No one can blame Stanley for shifting more of its work overseas. That's the way the world works. But we don't have to like it.
Of course, you could see that letter coming from miles away. "We've got a world-class manufacturing facility in Long Fong, China," Stanley chairman John Lundgren told financial analysts two years ago. "We have great facility in southern Poland, as well as a very capable facility in East Greenwich, Rhode Island."
Lungren sounded like a teacher talking to the parents of three children. One was "world-class" and the second was "great". But their third child was merely "very capable," implying it wasn't keeping up with the siblings. When your town – home to the onetime headquarters of this outfit, and the world's onetime largest stapler plant – rolls off third from the boss man's lips, after China and Poland, well, the writing is on the wall.

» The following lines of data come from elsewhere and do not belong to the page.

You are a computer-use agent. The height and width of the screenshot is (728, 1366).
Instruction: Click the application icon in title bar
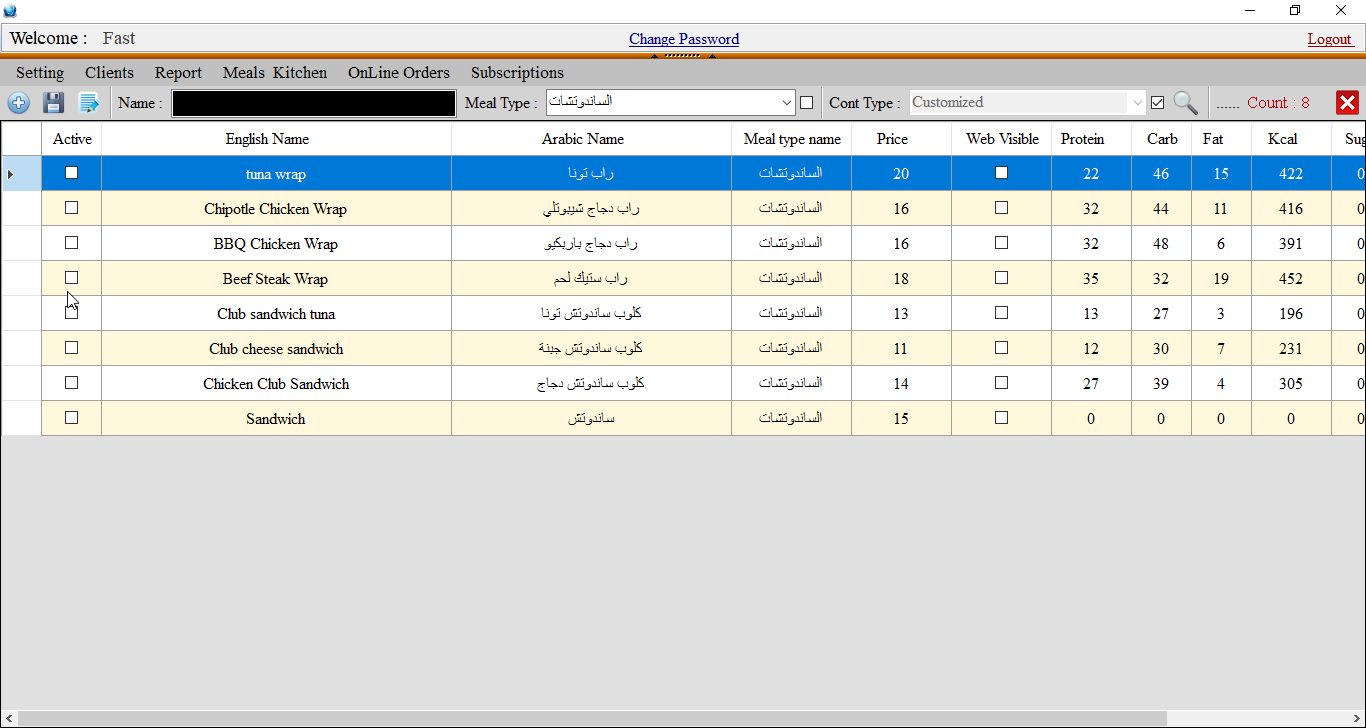click(x=10, y=10)
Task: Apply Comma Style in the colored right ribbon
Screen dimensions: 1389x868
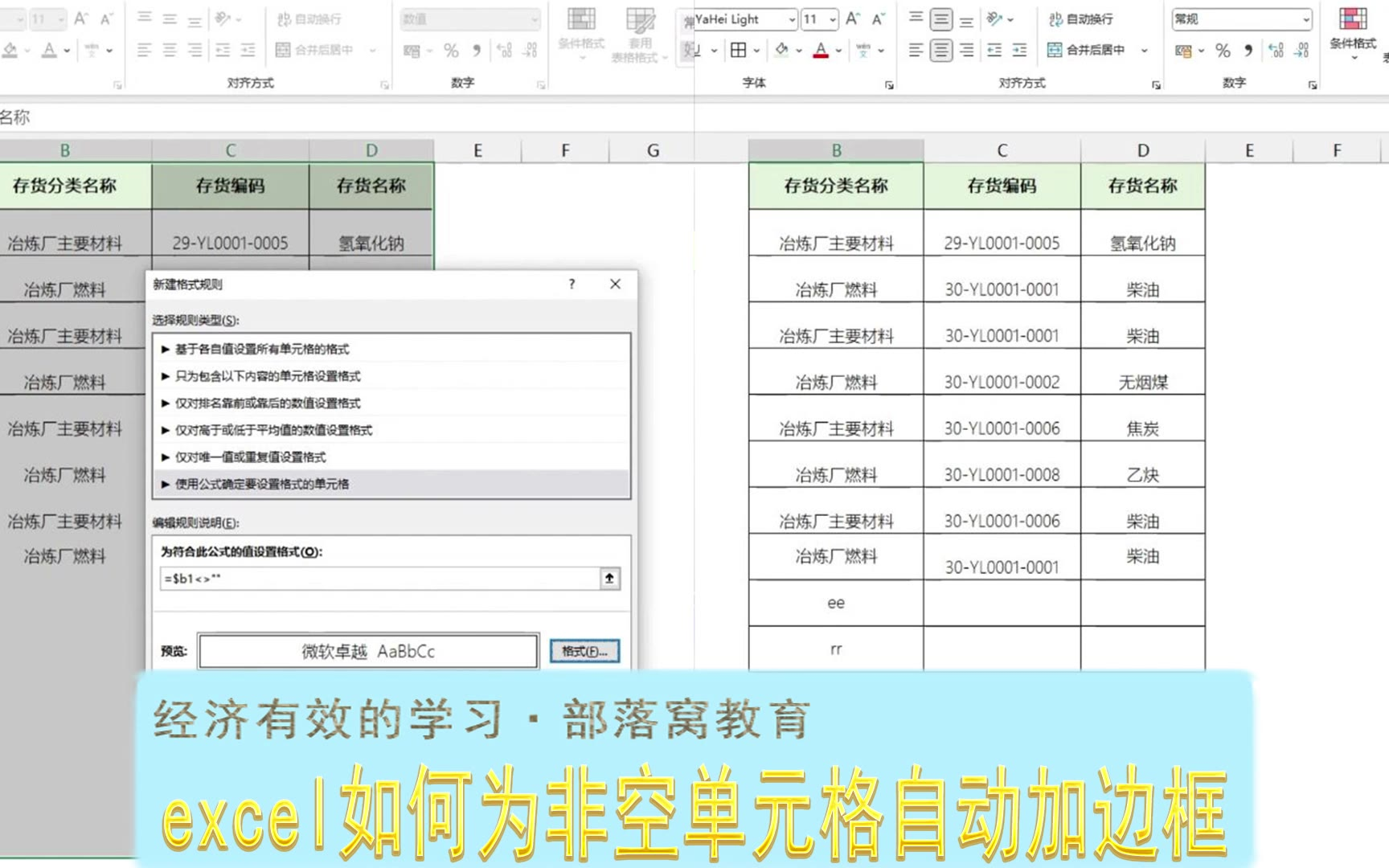Action: [x=1248, y=51]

Bostitch's work force has been rising and falling like the tide on Narragansett Bay for years. It's gotten especially choppy since the engineers in charge were replaced by MBA types, first from Providence-based Textron, which bought the company in 1966, and then, since 1986, by Stanley.
When a more modest cut – from 1,200 to 1,000 workers – was announced 12 years ago, then-Senator John Chafee wrote the federal Labor Department seeking help.
"Workers should not be left for months on end to find new jobs on their own," Chafee wrote (of course, he was a Potowomut resident). This time, the workforce is being cut in half and Bostitch's three federal lawmakers – to judge by their websites – are mute.
It was only eight years ago that then-Bostitch boss Jack Garlock said churning out wares in East Greenwich was the way to go.
"Can you make nails or staples cheaper in China? Yes, you can," he told the Providence paper. He said it made more sense to produce Bostitch products near the customers who need them, instead of waiting six weeks for them to come from China. "Why mess with all that?" Garlock wondered aloud. "There's no advantage to it."
In 2004, Governor Don Carcieri lauded the company for adding 60 jobs in East Greenwich. "Stanley Bostitch is one of Rhode Island's leading corporate citizens and has been for quite some time," said the governor, an East Greenwich resident. He should know: his mother-in-law worked in Bostitch's personnel shop for 17 years. "I look forward to their continued success," he added.
Well, Governor, you best look somewhere other than East Greenwich. Stanley's slogan is "Make Something Great." It's too bad it applies only to things, and not to towns.
Mark Thompson used to buy Bostitch products at Lindberg Office Supply at 280 Main Street, East Greenwich.